#### Action item:
Line filter on the word "will": copy each matching line from the entries.

[Stored items]
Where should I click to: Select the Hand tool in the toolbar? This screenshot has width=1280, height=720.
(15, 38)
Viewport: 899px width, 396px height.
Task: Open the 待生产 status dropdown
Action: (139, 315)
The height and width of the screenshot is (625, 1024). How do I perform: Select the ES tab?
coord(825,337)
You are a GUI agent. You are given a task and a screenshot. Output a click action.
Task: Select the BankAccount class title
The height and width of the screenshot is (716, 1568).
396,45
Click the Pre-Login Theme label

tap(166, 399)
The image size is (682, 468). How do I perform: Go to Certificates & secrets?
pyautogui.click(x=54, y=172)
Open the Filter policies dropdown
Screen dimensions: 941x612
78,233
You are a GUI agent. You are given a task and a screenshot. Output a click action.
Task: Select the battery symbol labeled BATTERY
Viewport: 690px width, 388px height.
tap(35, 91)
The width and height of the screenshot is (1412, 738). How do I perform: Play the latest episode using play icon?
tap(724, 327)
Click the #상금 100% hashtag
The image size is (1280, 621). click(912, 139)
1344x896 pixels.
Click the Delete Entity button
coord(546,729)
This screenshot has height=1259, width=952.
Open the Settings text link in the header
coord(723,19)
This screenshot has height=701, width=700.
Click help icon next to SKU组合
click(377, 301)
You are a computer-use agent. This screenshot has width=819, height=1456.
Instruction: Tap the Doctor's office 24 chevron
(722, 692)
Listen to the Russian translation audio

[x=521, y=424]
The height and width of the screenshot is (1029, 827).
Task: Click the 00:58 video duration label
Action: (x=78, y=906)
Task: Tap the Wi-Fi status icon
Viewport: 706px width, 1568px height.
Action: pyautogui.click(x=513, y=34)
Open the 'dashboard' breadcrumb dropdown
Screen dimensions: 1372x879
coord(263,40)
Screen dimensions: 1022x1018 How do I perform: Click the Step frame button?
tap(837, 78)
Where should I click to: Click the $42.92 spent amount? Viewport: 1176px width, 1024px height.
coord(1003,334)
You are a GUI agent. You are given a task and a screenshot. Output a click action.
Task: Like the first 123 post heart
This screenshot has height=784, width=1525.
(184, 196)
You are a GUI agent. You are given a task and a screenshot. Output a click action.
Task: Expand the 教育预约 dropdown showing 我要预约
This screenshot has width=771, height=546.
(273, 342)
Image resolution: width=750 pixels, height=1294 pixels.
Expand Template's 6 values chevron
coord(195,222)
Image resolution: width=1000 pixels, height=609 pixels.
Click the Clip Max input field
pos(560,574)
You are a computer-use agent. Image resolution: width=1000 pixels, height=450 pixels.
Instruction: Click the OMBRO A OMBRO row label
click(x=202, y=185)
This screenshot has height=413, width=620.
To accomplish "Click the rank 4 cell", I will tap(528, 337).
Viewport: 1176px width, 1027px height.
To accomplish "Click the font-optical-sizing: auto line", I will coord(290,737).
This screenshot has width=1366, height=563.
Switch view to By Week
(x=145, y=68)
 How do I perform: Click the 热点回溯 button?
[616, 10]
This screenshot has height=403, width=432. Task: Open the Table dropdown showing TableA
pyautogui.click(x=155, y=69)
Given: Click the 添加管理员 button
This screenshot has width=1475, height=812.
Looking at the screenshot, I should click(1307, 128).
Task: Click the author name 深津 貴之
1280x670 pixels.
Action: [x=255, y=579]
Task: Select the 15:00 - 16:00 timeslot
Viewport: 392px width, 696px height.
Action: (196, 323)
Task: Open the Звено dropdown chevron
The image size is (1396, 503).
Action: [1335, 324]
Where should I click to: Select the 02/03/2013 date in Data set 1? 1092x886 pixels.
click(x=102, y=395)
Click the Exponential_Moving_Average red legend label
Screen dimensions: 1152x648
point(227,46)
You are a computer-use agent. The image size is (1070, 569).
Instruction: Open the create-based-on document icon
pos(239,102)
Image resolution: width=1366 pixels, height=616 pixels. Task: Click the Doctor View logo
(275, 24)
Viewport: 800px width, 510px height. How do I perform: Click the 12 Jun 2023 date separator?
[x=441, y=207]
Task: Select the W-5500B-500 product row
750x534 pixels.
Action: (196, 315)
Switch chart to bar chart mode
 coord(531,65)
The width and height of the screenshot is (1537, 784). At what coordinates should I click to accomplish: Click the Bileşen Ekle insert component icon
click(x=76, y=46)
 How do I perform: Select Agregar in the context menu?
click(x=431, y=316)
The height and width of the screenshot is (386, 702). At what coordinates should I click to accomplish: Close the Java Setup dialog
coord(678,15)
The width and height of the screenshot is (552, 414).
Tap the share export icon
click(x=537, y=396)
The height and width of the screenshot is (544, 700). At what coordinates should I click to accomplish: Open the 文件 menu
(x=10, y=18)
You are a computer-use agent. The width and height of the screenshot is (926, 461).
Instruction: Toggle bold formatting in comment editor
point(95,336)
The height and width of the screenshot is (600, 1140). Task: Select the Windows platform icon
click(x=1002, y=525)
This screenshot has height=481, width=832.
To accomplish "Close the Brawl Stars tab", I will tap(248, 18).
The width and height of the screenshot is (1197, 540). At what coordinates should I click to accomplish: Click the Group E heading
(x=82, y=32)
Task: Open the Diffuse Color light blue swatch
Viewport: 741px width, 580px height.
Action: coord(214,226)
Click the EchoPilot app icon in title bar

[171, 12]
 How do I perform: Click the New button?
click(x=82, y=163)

#### Task response:
To accomplish "Click the rank 4 cell", I will tap(528, 337).
To accomplish "Click the font-optical-sizing: auto line", I will coord(290,737).
To accomplish "Close the Brawl Stars tab", I will tap(248, 18).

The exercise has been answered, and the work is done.